Recopiez mot pour mot le passage ci-dessous allant de la ligne qui contient « This screenshot has width=1568, height=780. » jusqu'à celle qui contient « Action: pos(48,76) », ces deux lignes comprises.

## MATÉRIEL DE L'EXERCICE:
§

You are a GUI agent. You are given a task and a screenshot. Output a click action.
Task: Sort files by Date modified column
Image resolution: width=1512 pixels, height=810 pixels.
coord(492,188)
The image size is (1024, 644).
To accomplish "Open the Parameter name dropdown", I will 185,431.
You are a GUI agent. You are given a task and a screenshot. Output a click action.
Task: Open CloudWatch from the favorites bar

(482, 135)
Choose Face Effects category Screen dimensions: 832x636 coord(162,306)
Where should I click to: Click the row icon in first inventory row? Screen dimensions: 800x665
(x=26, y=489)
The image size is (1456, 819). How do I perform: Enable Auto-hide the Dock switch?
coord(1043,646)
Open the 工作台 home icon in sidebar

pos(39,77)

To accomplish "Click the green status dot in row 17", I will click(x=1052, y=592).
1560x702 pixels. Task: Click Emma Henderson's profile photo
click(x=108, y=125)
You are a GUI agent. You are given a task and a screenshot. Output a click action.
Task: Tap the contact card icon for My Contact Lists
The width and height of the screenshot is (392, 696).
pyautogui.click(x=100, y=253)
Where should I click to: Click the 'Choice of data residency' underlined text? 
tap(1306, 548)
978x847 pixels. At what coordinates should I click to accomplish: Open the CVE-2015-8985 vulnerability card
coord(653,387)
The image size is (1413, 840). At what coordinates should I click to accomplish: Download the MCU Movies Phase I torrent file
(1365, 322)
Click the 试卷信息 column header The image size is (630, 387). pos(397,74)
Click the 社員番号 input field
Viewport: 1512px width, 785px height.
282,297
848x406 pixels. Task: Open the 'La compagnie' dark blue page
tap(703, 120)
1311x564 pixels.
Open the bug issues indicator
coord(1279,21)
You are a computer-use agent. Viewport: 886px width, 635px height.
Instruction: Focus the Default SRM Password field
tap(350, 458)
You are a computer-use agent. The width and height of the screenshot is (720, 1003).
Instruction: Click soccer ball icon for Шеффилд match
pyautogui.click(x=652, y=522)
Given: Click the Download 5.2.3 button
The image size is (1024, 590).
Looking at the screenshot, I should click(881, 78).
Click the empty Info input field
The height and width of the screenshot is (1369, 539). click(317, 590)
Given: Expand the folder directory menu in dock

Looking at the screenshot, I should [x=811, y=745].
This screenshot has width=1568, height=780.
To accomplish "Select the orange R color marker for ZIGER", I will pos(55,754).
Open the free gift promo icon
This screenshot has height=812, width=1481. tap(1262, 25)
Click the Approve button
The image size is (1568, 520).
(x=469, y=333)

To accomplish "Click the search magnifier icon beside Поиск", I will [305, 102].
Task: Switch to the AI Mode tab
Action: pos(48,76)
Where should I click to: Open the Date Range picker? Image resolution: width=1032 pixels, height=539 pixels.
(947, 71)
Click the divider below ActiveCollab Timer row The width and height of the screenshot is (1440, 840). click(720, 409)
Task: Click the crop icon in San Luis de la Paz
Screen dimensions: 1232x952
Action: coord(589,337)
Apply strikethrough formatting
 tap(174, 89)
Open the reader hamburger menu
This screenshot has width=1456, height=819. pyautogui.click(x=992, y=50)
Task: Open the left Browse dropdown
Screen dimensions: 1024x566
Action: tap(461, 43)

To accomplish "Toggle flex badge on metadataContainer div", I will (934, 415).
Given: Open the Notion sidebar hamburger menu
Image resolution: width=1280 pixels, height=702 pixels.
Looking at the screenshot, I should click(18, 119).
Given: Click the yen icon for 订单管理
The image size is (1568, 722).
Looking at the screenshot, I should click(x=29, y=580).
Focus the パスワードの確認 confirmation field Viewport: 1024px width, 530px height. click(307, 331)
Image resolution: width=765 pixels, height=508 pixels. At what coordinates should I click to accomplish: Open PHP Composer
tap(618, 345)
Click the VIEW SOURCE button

§

## RÉPONSE ATTENDUE:
This screenshot has width=1568, height=780.
To accomplish "Select the orange R color marker for ZIGER", I will pos(55,754).
Open the free gift promo icon
This screenshot has height=812, width=1481. tap(1262, 25)
Click the Approve button
The image size is (1568, 520).
(x=469, y=333)

To accomplish "Click the search magnifier icon beside Поиск", I will [305, 102].
Task: Switch to the AI Mode tab
Action: pos(48,76)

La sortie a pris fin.